#### INSTRUCTION A
In the records below, turn the part that opens with the line containing "is (720, 405)." and closes with the line containing "pyautogui.click(x=117, y=117)" into a Markdown table with columns Entry and Line, numbering each row and leaving out blank lines.

#### TEXT PROVIDED
=-=-=

Earlier today, in federal court in Central Islip, Tommy Constantine was sentenced by United States Circuit Judge Joseph F. Bianco to 10 years’ imprisonment for stealing millions of dollars raised from Long Island residents and professional athletes that were intended for investment in land developments in Hawaii and a start-up credit card business based in Arizona, among other purposes. Constantine and coconspirator Phillip Kenner were convicted at trial in July 2015. Constantine was convicted of one count of conspiracy to commit wire fraud, five substantive counts of wire fraud, and one count of conspiracy to commit money laundering. The Court entered a forfeiture money judgment in the amount of approximately $8.5 million and ordered that Constantine forfeit all his right, title and interest in specific assets, including an oceanfront resort in Mexico, real property in Hawaii and a Falcon 10 jet airplane, and ordered restitution in the amount of $5.2 million. On October 5, 2020, Judge Bianco sentenced Kenner to 17 years’ imprisonment. The Court has scheduled a restitution proceeding for Kenner on November 18, 2020.
Seth D. DuCharme, Acting United States Attorney for the Eastern District of New York, William F. Sweeney, Jr., Assistant Director-in-Charge, Federal Bureau of Investigation, New York Field Office (FBI), and Jonathan D. Larsen, Special Agent-in-Charge, Internal Revenue Service-Criminal Investigation (IRS-CI), announced the sentence.
“For years, Constantine and his coconspirator abused the trust that these victims placed in them, stealing their hard-won earnings and diverting millions of dollars for their own use. When the investors started asking questions, rather than come clean, Constantine doubled down, re-victimizing the victims by convincing them to put even more good money in their bad hands. The jury’s verdict, and the Court’s sentences, reaffirm that greed-fueled crime will not pay off for fraudsters in the end,” stated Acting United States Attorney DuCharme. Mr. DuCharme expressed his grateful appreciation to the FBI and IRS, the agencies responsible for leading the government’s investigation.
“Constantine convinced investors to trust him with their money, on more than one occasion, for the sole purpose of diverting their funds into entities that benefited him. He’s the next in line in this case to receive his sentence today and face the consequences of his actions,” stated FBI Assistant Director-in-Charge Sweeney.
“Tommy Constantine and co-conspirator, Phillip Kenner, created a multi-million dollar criminal enterprise based on other people’s money,” stated IRS Special Agent-in-Charge Larsen. “Constantine went to great lengths in cultivating relationships based on trust and promises of future earnings. Constantine then breached that trust of several victims who have reached the pinnacle of success all for his personal gain. IRS-CI will continue to unravel these criminal enterprises where fraud is perpetuated and victims harmed.”

=-=-=

#### EXERCISE MATERIAL
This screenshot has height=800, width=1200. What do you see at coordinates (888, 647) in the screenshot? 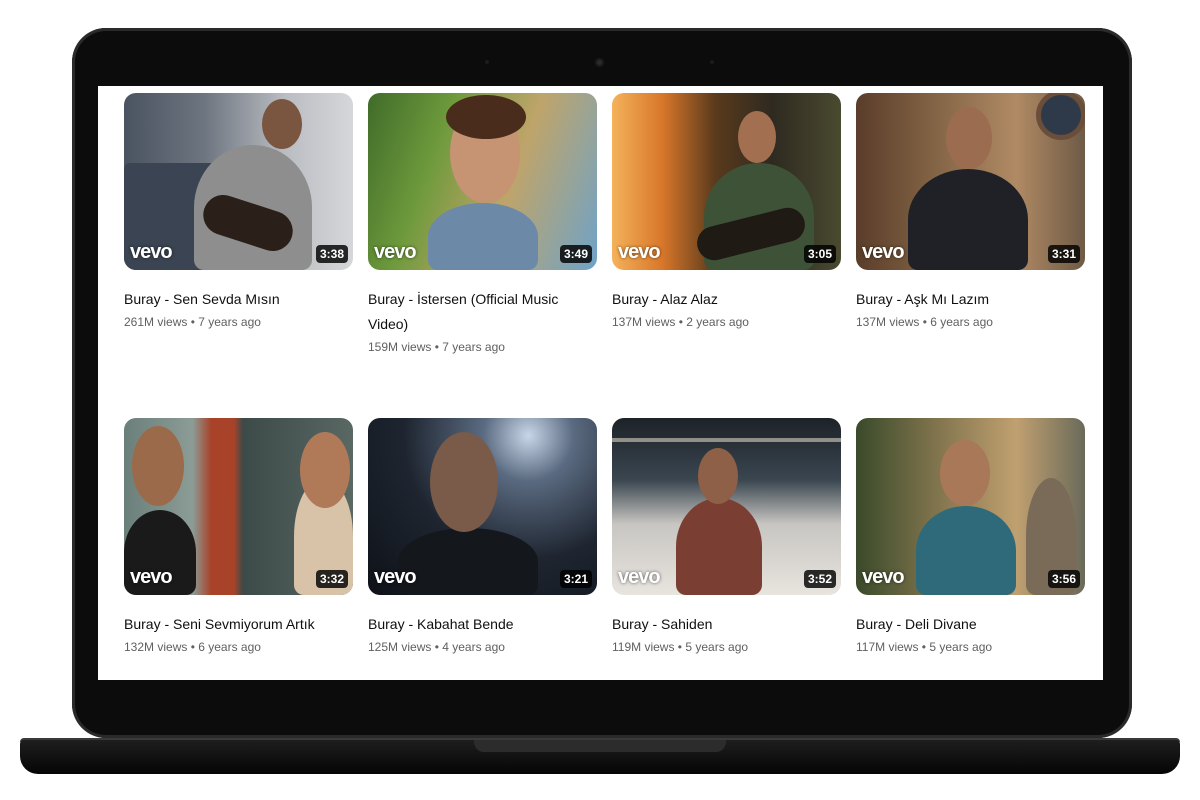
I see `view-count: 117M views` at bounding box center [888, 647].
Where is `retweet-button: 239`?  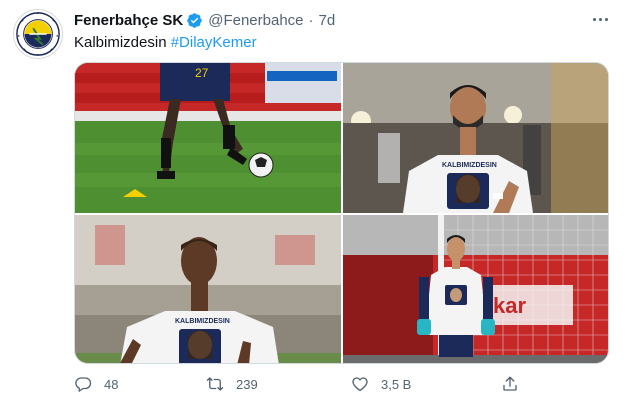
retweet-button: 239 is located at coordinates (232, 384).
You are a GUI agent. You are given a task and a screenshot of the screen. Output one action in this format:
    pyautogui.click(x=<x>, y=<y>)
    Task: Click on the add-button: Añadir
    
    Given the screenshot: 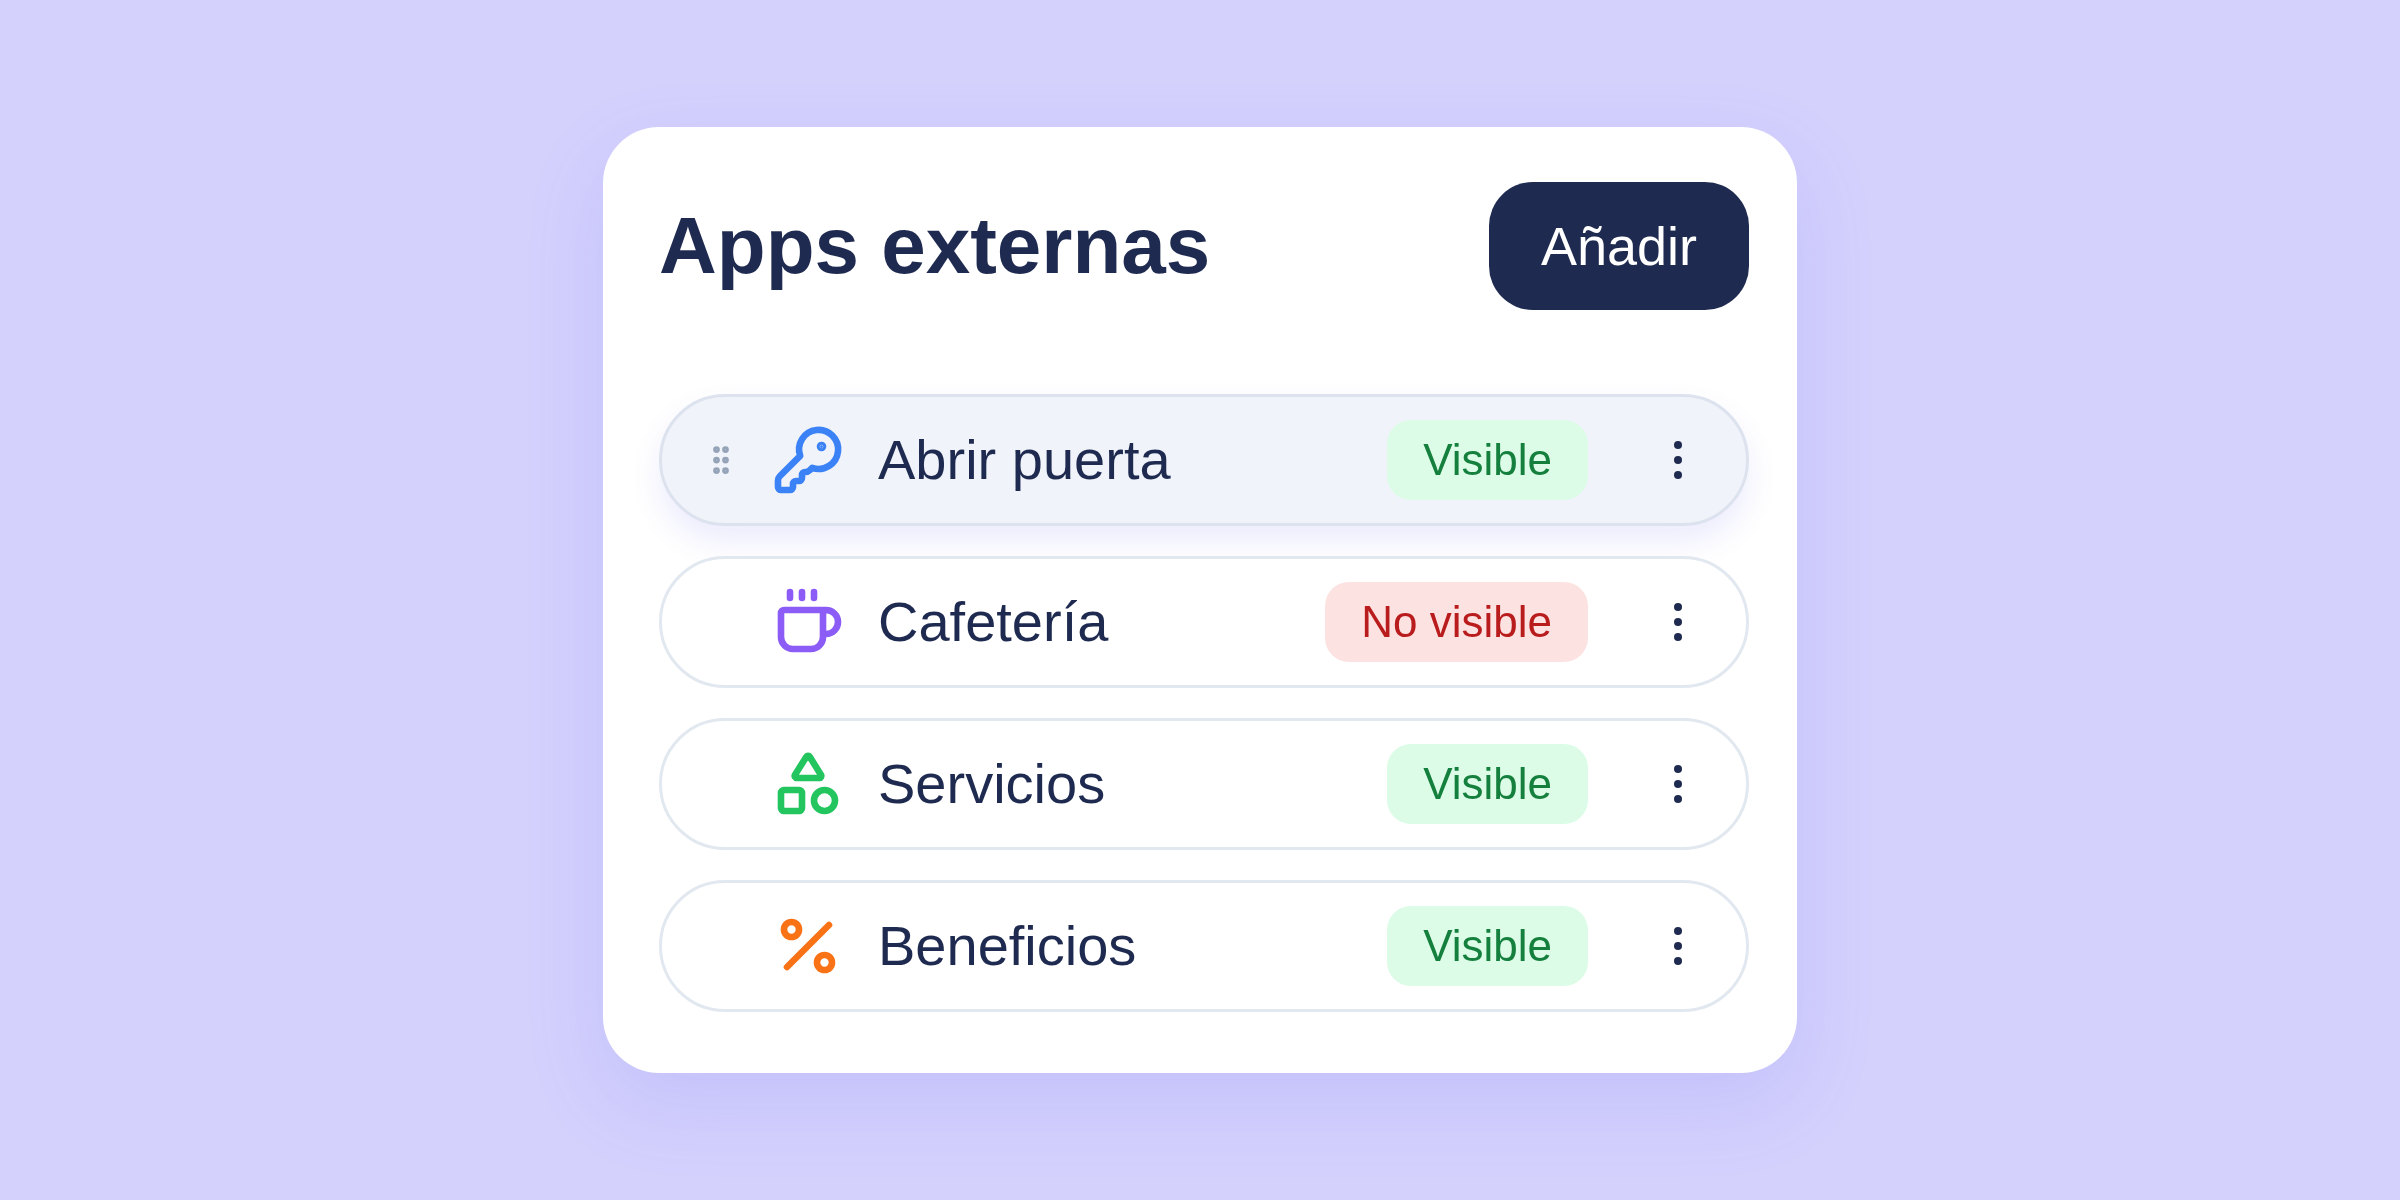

=-=-=

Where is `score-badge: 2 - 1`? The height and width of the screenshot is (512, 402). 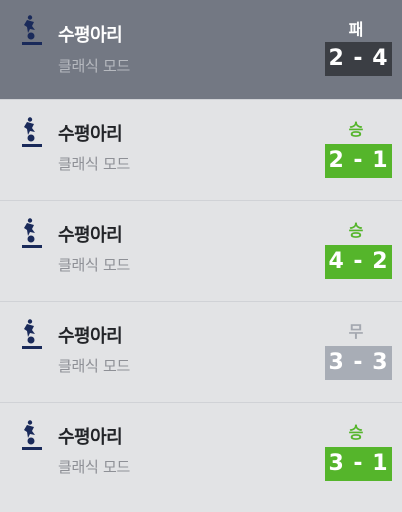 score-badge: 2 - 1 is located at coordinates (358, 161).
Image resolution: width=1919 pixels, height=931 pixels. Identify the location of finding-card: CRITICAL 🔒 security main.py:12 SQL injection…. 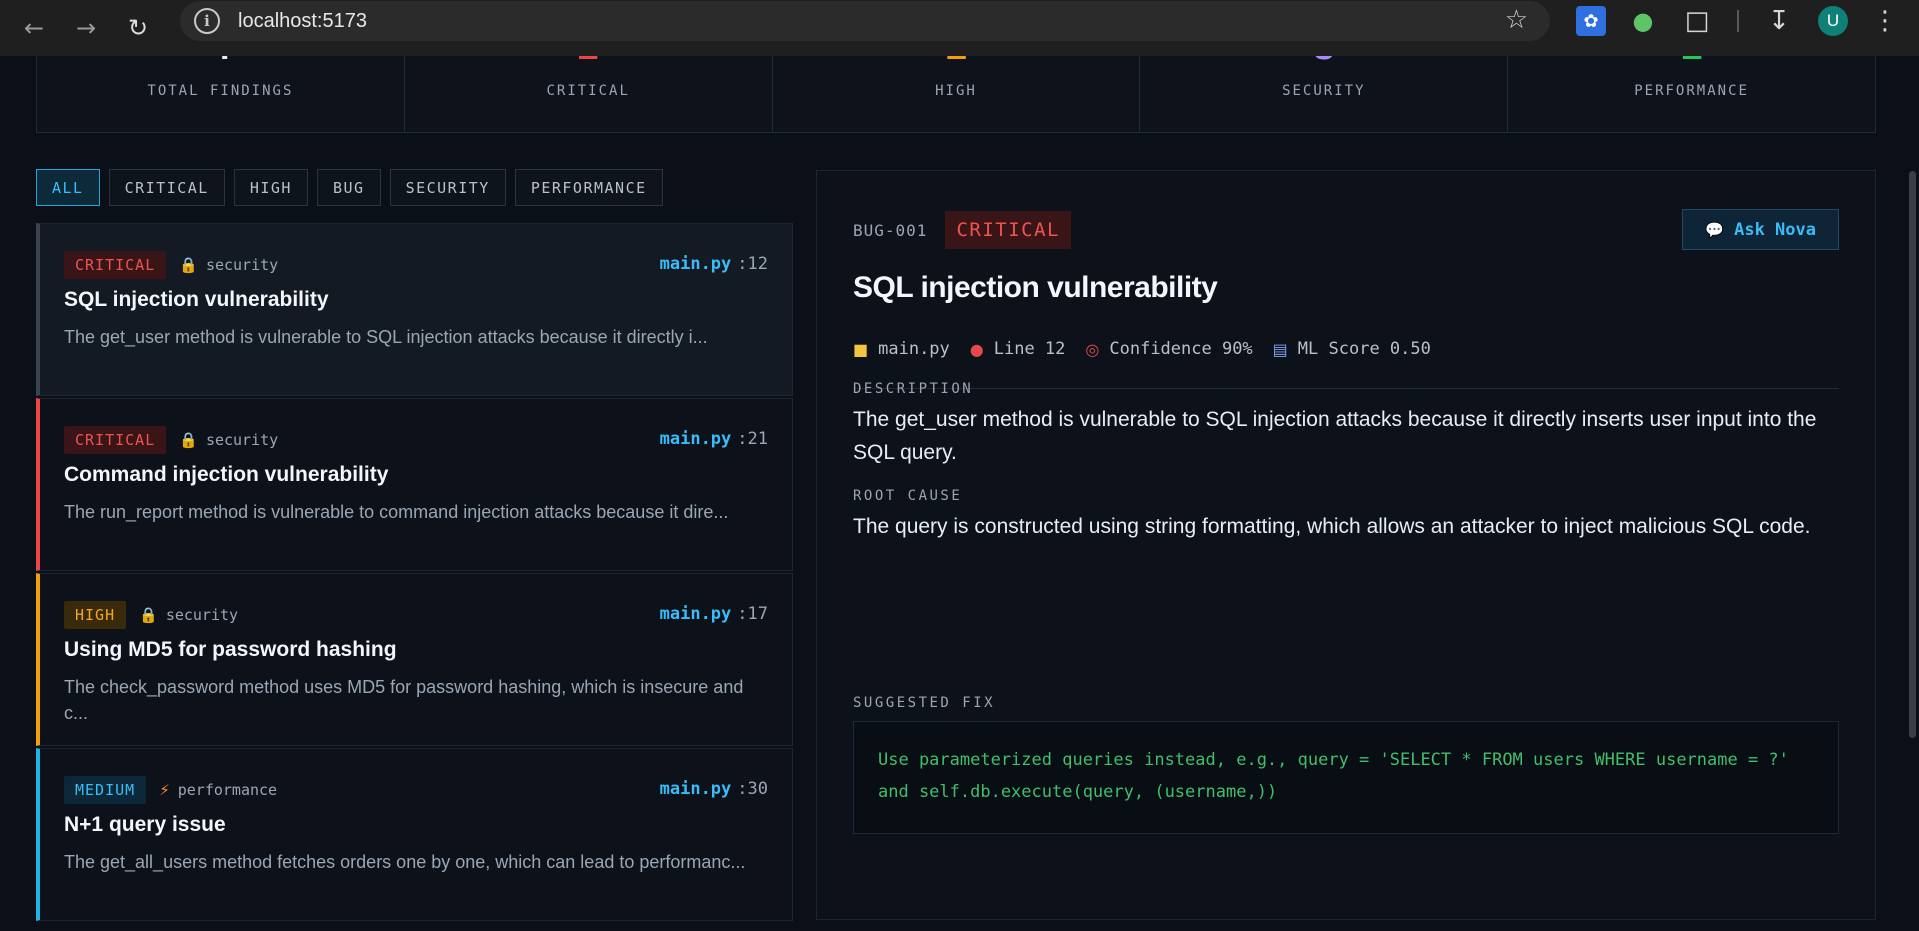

=-=-=

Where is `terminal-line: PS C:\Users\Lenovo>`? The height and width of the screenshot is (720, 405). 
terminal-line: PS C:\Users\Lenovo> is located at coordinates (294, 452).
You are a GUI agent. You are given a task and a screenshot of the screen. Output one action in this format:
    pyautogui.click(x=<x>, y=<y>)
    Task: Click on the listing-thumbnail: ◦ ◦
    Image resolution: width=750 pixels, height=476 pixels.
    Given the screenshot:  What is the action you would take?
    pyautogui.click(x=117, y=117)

=-=-=

#### INSTRUCTION B
According to the sentencing announcement, what prison term did Judge Bianco give Phillip Kenner?

#### EXERCISE RESULT A
| Entry | Line |
|---|---|
| 1 | Where is `terminal-line: PS C:\Users\Lenovo>`? The height and width of the screenshot is (720, 405).  |
| 2 | terminal-line: PS C:\Users\Lenovo> is located at coordinates (294, 452). |
| 3 | You are a GUI agent. You are given a task and a screenshot of the screen. Output one action in this format: |
| 4 |     pyautogui.click(x=<x>, y=<y>) |
| 5 |     Task: Click on the listing-thumbnail: ◦ ◦ |
| 6 |     Image resolution: width=750 pixels, height=476 pixels. |
| 7 |     Given the screenshot:  What is the action you would take? |
| 8 |     pyautogui.click(x=117, y=117) |

#### EXERCISE RESULT B
17 years' imprisonment.